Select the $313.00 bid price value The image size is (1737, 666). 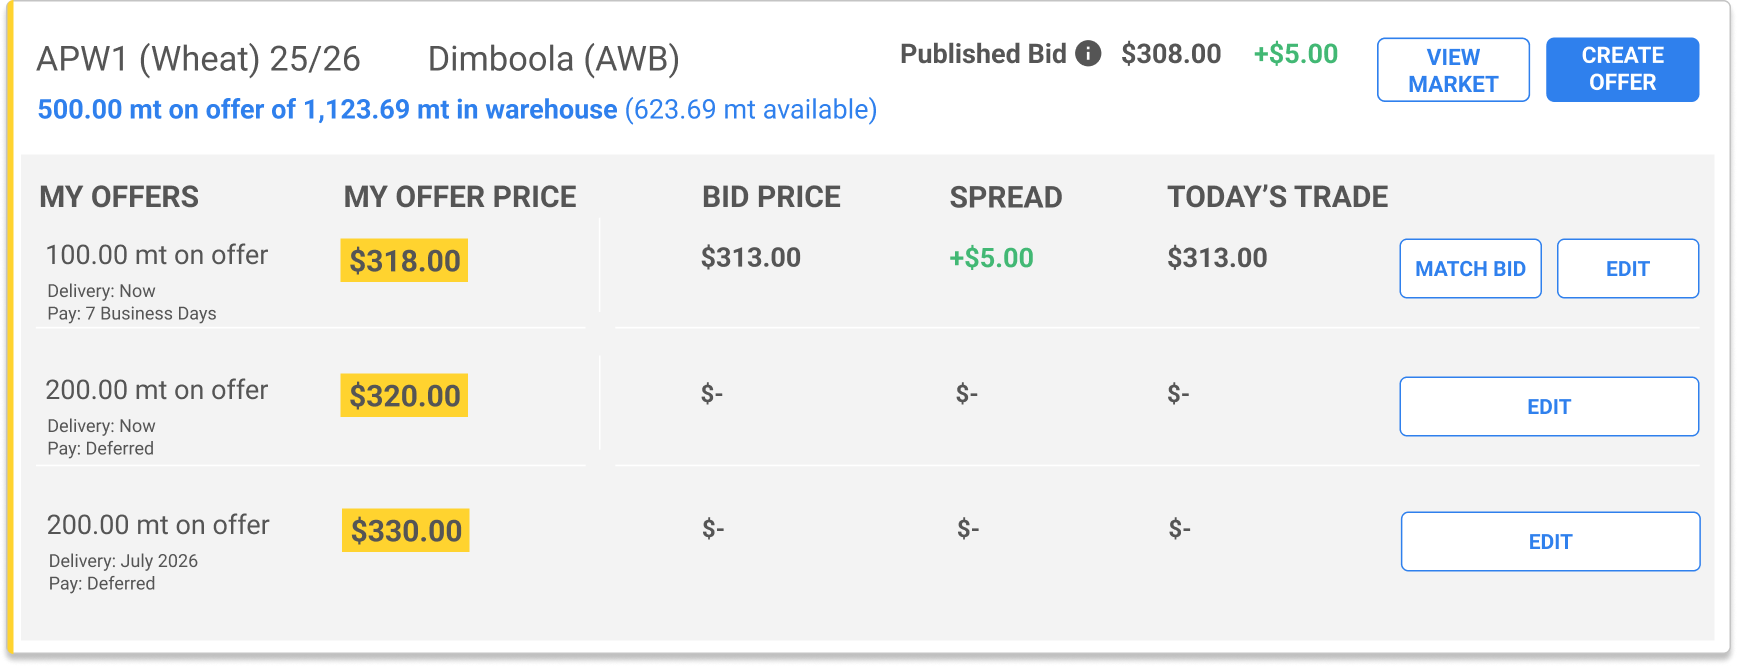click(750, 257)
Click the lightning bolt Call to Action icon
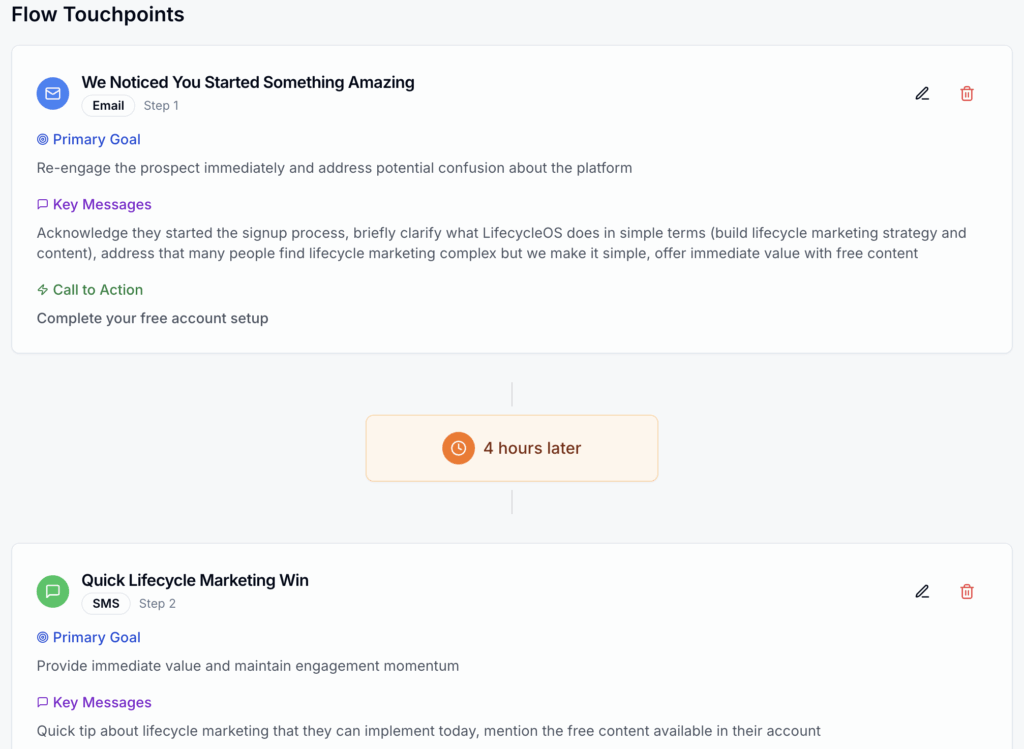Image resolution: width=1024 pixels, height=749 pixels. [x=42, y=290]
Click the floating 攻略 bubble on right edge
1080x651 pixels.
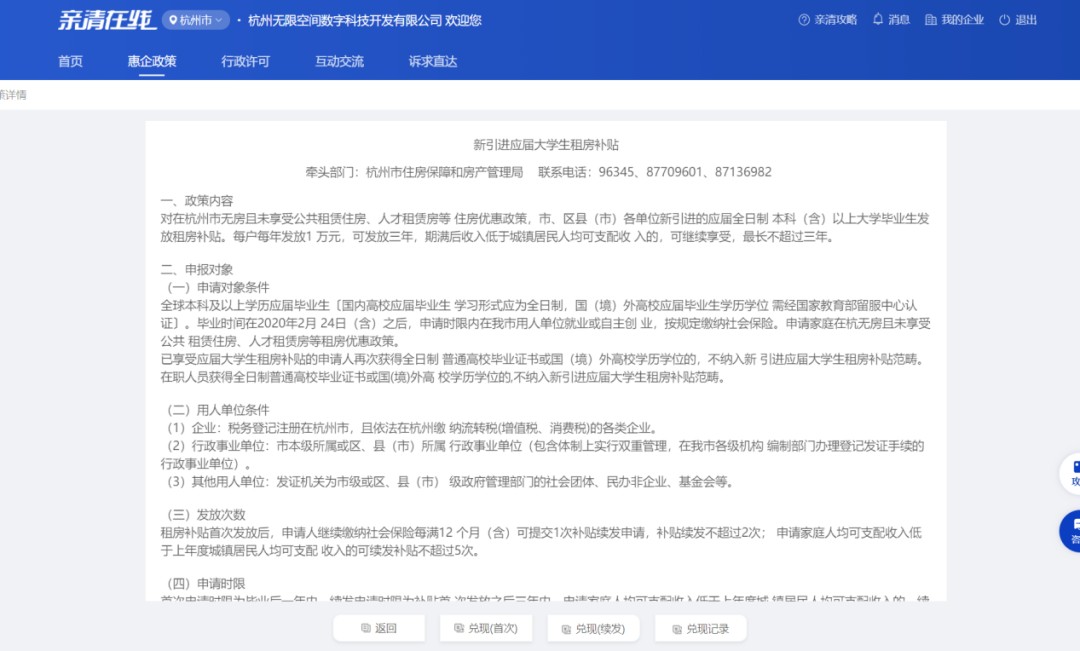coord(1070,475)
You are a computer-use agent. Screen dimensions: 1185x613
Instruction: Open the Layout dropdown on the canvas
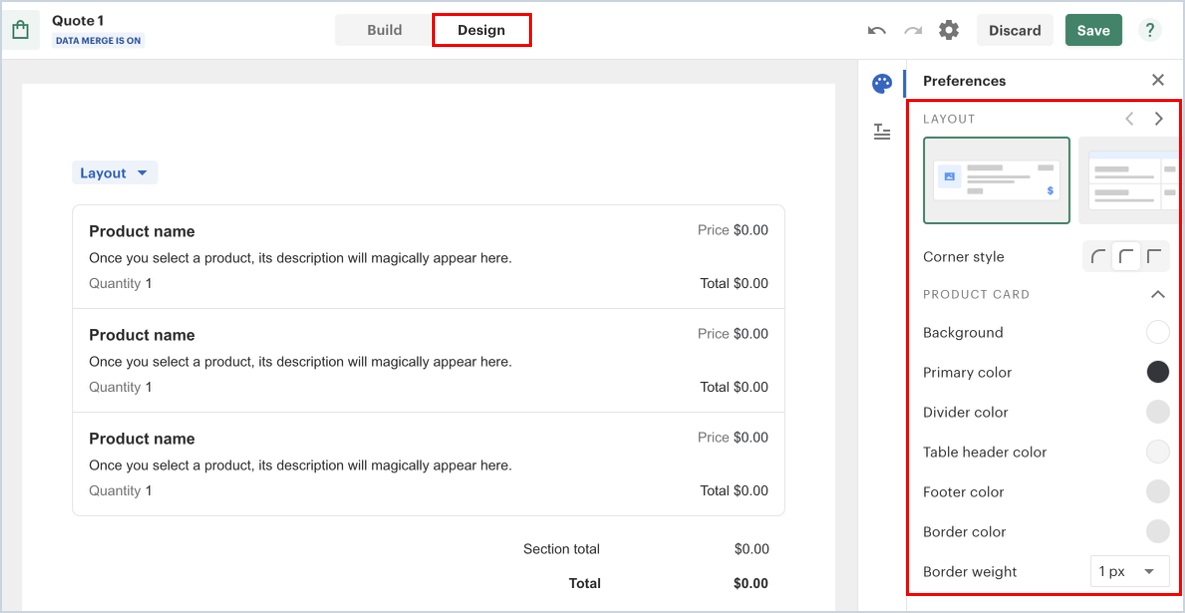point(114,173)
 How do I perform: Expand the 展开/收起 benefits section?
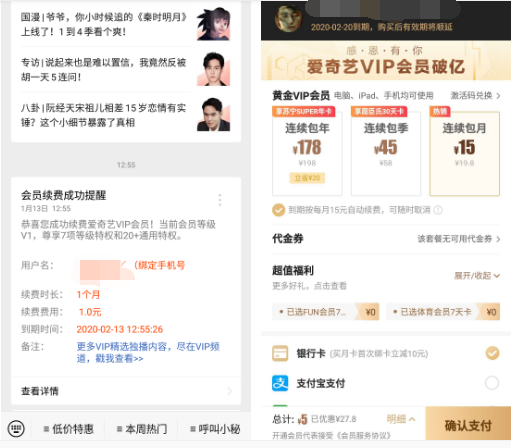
---
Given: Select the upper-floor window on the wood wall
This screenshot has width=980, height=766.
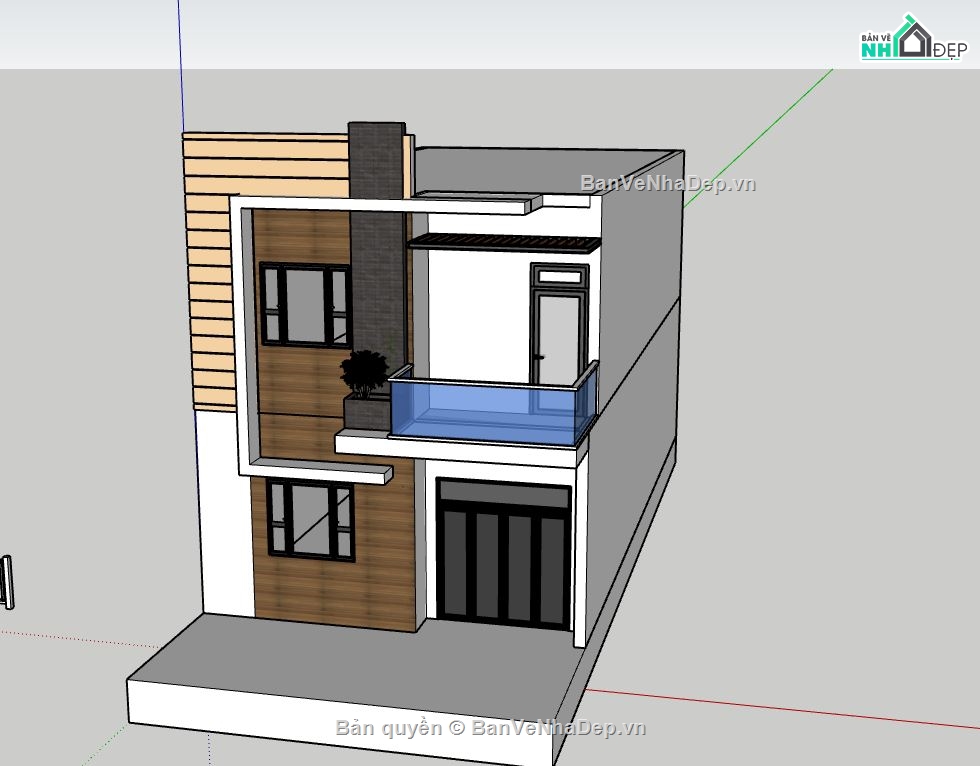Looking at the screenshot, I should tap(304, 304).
* * *
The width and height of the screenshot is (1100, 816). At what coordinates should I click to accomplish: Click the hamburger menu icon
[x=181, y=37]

Your assignment = In the listing above, find the line with "Instruction: Open the" and the line with "How do I perform: Expand". Output both, plus every line between them, and no pictures.

Response box =
Instruction: Open the Layout dropdown on the canvas
point(114,173)
 How do I perform: Expand the 展开/收起 benefits section?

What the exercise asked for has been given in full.